Tying the Knot versus Bonds with God: Jews and Muslims in Interfaith Marriages
The Others’ Faith: World Religions through the Lens of Judaism and Islam (video recording available, in German)
The fifth event of our lecture series The Others’ Faith is dedicated to the question: Does interfaith marital bliss require religious relativism?
recording available
Love goes beyond religious and cultural barriers, or at least that is what many believe. The growing number of interfaith marriages in Europe and the United States does seem to confirm this. But in day-to-day life, couples who practice different faiths confront a variety of challenges.
How do Jews and Muslims handle this?
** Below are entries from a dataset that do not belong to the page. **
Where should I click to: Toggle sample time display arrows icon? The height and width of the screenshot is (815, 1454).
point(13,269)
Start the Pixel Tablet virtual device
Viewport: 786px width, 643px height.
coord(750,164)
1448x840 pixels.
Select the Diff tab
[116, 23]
How can someone strike a balance between their own religious beliefs and their partner’s – and pass on those beliefs to children? And finally, how do the religious authorities react to interdenominational marriages?
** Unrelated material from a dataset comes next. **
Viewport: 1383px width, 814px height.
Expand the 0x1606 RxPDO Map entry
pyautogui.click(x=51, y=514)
A discussion with Madeleine Dreyfus (cultural anthropologist and psychoanalyst) and Imen Gallala-Arndt (Max Planck Institute for Social Anthropology) chaired by Alina Gromova, Jewish Museum Berlin.
Madeleine Dreyfus
Madeleine Dreyfus is a psychoanalyst with a doctorate in cultural anthropology. She is the author of the book Ein ziemlich jüdisches Leben: Säkulare Identitäten im Spannungsfeld interreligiöser Beziehungen (A Fairly Jewish Life: Between Secular Identities and Interfaith Relationships), which explores the Jewish identities of people who came from or live in interfaith households and want to pass on their Jewishness to the next generation.
Imen Gallala-Arndt
Imen Gallala-Arndt is a lawyer and a lecturer at the Max Planck Institute for Social Anthropology in Halle. Her research focuses on legal reforms in Arab countries. Considering the examples of Lebanon, Tunisia, and Israel, she has investigated how interfaith marriages relate to the tensions between religious and civil law.